Single-cell imaging and analysis of cyanobacteria

I have a close working relationship with the Cameron Lab at CU Boulder, where we use fluorescence microscopy to study cyanobacteria. I have contributed to studies studying the degradation of bacterial microcompartments, understanding how genes are passed down through generations, as well as showing that mechanical forces play a role in the regulation of photosynthesis.

Mechanical forces affect the regulation of photosynthesis

Fluorescence microscopy images of cyanobacteria

The natural chlorophyll pigments in cyanobacteria naturally fluoresce. The intensity of fluorescence provides a real-time readout of the photosynthetic capacity of the cell. The photon energy absorbed by the pigment will either be transferred to the electron transport chain, resulting in biomass production, or it is released as light. Therefore, the brighter the cell, the less able it is to carry out photosynthesis. Using this property, we found that cells became bright when pressing against a neighboring cell. Upon further investigation, we found that mechanical confinement of cyanobacterial cells led to the physical decoupling of the light harvesting antennae, thereby reducing the cells' ability to absorb light. These results provide the first evidence that mechanical processes could be a mechanism in which these photosynthetic organisms regulate their growth in physically constrained growth environments. Our findings were reported in Nature Microbiology 5, 757-767 (2020).

Degradation of a bacterial microcompartment

Kymograph showing carboxysome localization and intensity over time

Cyanobacteria possess a unique microcompartment called the carboxysome, which consists of a protein shell encapsulating an ezymatic core. The carboxysome plays an important role in carbon fixation. It enables CO2 to be concentrated within, thereby increasing the efficiency of the carbon fixation process. While the biogenesis of the carboxysome has previously studied, the subsequent activity and eventual degradation of this microcompartment was previously unknown. Using optical microscopy, we showed the first evidence of carboxysome degradation by fluorescently labeling and tracking the carboxysome. Our findings suggest that shell breakage is the main cause of inactivation of this microcompartment. We also observed recruitment of the exposed enzymatic core towards the membrane, indicating the existence of a previously unknown recycling or repair pathway. Our findings were reported in Science Advances 6 eaba1269 (2020).

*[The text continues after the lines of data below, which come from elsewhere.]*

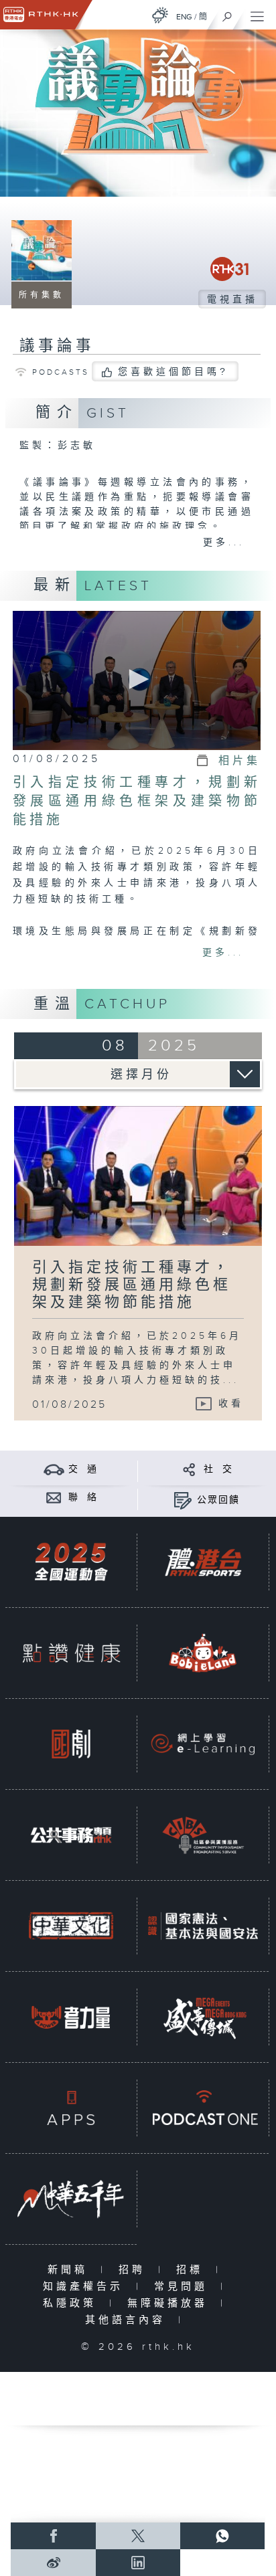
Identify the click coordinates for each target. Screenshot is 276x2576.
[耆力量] (71, 2017)
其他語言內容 (128, 2320)
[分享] (189, 1469)
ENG (184, 16)
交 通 (83, 1469)
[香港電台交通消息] (54, 1469)
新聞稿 (71, 2270)
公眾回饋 (218, 1500)
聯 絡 (83, 1497)
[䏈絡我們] (54, 1497)
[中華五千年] (71, 2199)
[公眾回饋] (182, 1499)
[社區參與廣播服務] (203, 1835)
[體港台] (203, 1562)
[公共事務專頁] (71, 1835)
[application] (137, 681)
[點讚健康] (71, 1653)
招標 (192, 2270)
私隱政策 (72, 2303)
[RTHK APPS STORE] (71, 2108)
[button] (136, 679)
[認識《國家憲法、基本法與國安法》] (203, 1926)
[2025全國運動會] (71, 1562)
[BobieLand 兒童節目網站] (203, 1653)
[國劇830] (71, 1744)
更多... (224, 542)
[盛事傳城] (203, 2017)
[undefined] (160, 15)
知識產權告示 (86, 2286)
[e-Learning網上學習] (203, 1744)
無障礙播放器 (170, 2303)
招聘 (135, 2270)
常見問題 (184, 2286)
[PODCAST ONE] (203, 2108)
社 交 (218, 1469)
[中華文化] (71, 1926)
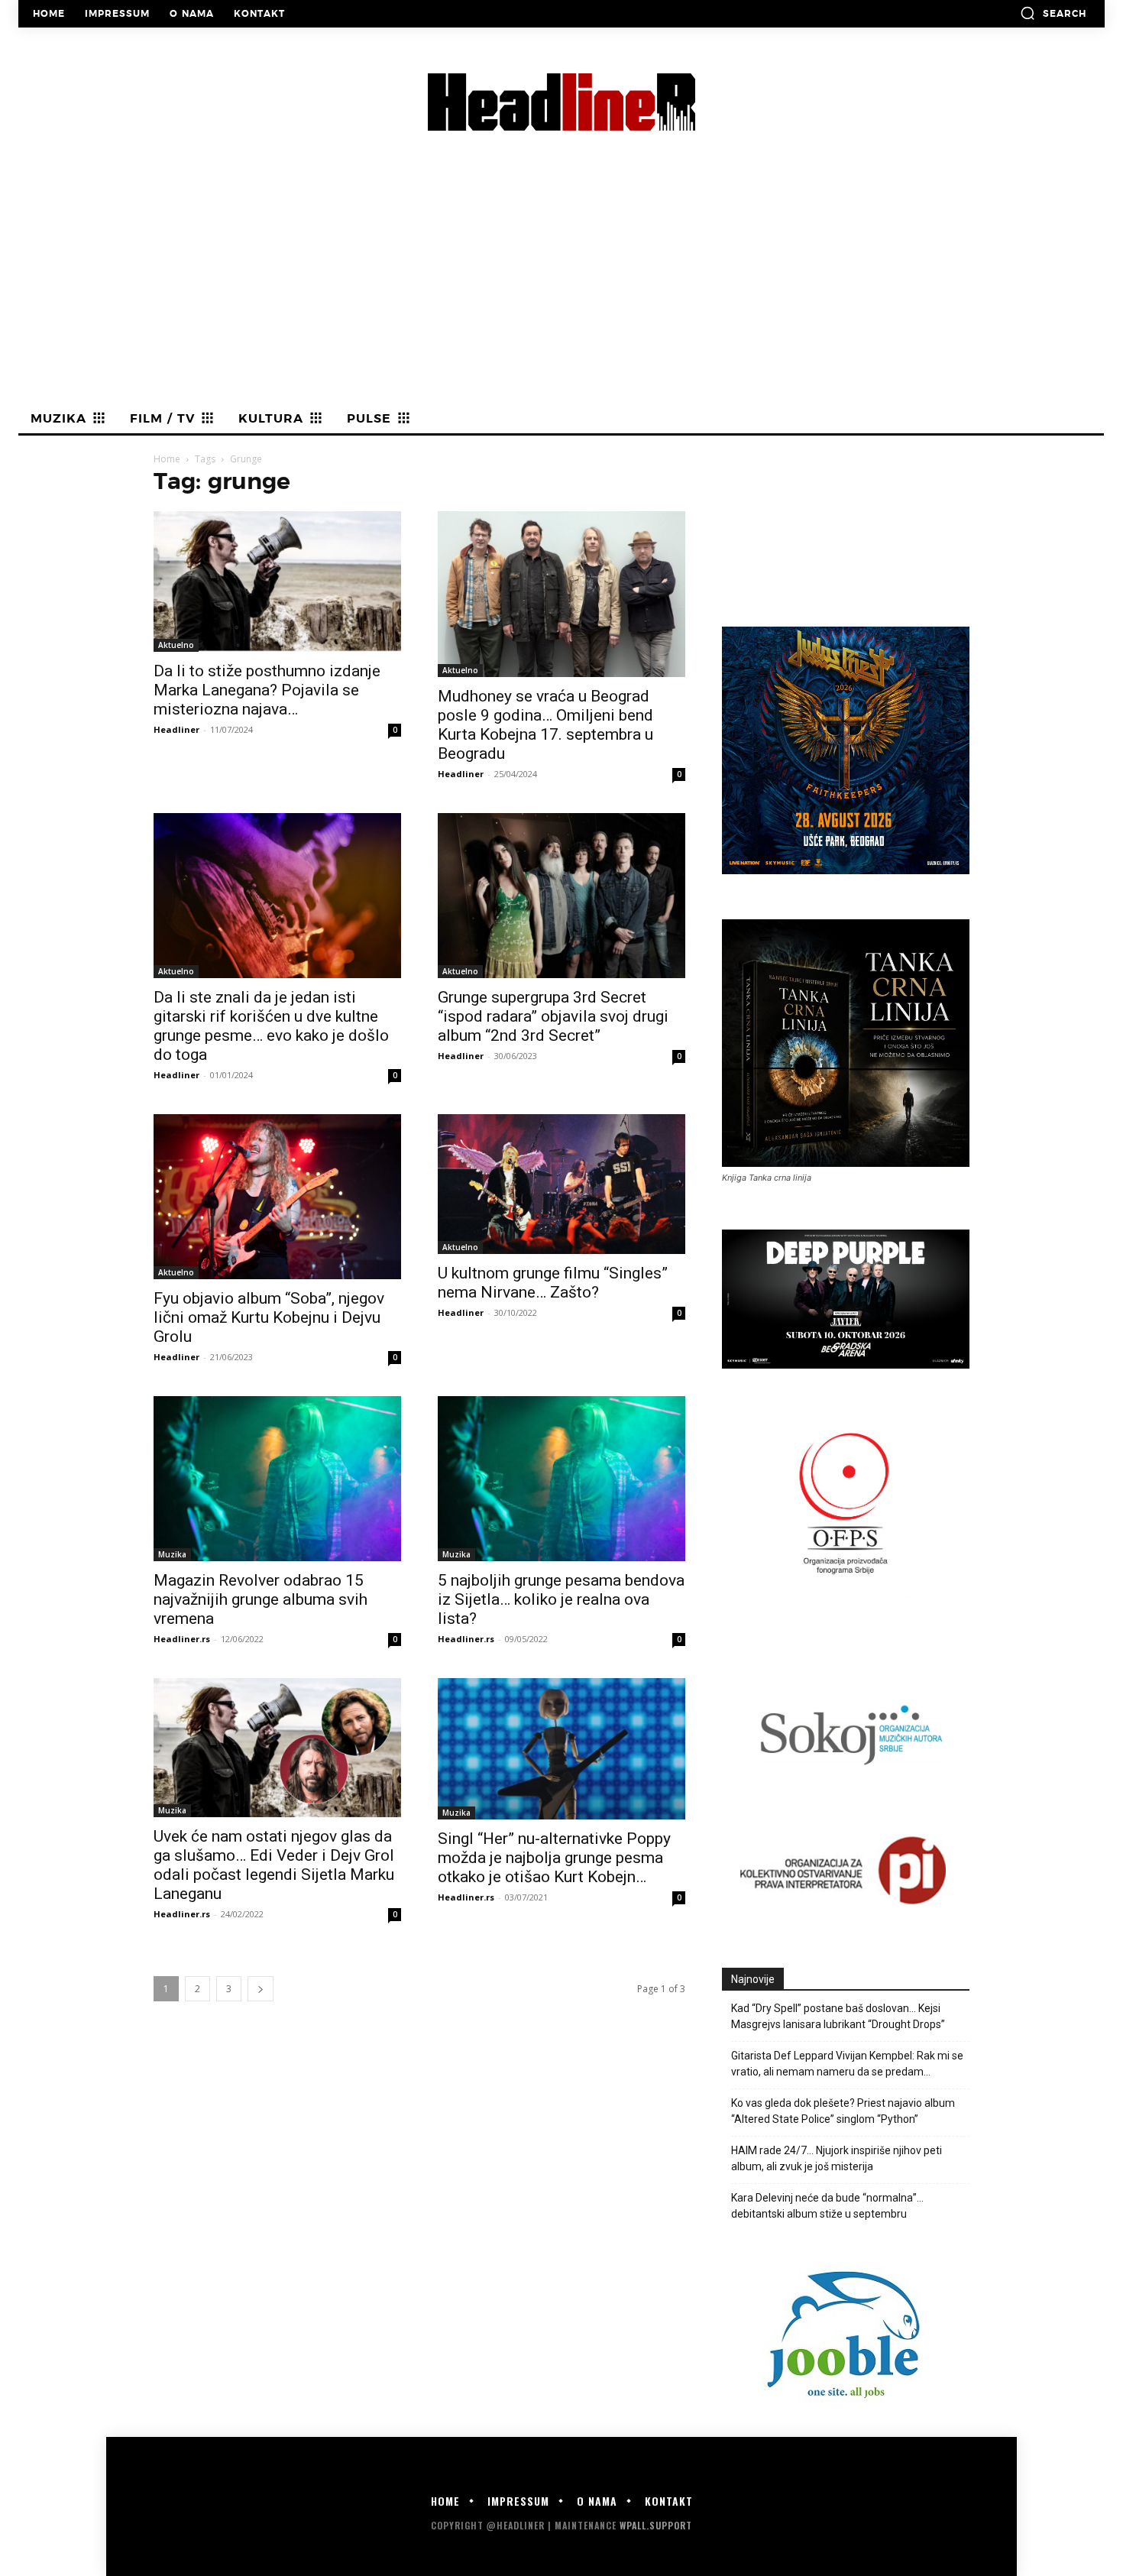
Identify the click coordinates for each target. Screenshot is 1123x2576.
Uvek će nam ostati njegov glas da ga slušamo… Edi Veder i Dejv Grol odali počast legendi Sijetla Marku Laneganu (274, 1865)
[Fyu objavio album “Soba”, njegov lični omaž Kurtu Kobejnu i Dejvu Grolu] (277, 1196)
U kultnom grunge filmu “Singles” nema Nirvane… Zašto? (553, 1282)
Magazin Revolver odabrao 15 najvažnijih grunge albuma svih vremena (260, 1599)
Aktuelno (176, 645)
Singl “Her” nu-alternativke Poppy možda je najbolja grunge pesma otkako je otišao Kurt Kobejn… (554, 1857)
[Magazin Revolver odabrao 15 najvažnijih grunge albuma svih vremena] (277, 1478)
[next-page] (260, 1988)
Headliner (176, 729)
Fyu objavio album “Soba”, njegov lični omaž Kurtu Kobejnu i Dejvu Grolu (269, 1317)
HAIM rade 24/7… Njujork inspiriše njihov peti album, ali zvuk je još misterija (836, 2158)
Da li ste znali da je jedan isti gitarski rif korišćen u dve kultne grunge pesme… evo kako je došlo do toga (271, 1026)
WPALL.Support (656, 2525)
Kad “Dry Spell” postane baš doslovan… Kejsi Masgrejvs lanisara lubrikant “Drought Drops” (838, 2016)
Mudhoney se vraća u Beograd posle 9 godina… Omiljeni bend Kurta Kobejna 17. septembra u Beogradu (545, 725)
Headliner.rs (182, 1638)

How genes are inherited in polyploid organisms

Kymograph showing carboxysome localization and intensity over time

In this study, we looked at how genetic inheritance occurs in polyploid bacteria, which have multiple, identical chromosome copies. The effect of increasing chromosome copy number is currently unclear. In this experiment, we fluorescently labeled chromosomes and observed how these chromosomes were passed on through different generations. I developed the image analysis tools to count the number of chromosomes within each cell, enabling them to be tracked over successive generations. By using CRISPR-interference to inhibit essential cell functions, such as growth and division, we were also able to study the effect of growth rate on chromosome dynamics. To our surprise, we found that cells were surprisingly resilient to manipulations of chromosome number, even continuing to grow for a period of time in the absence of chromosomes altogether. This paper is currently being revised for resubmission. A preprint is available on bioRxiv.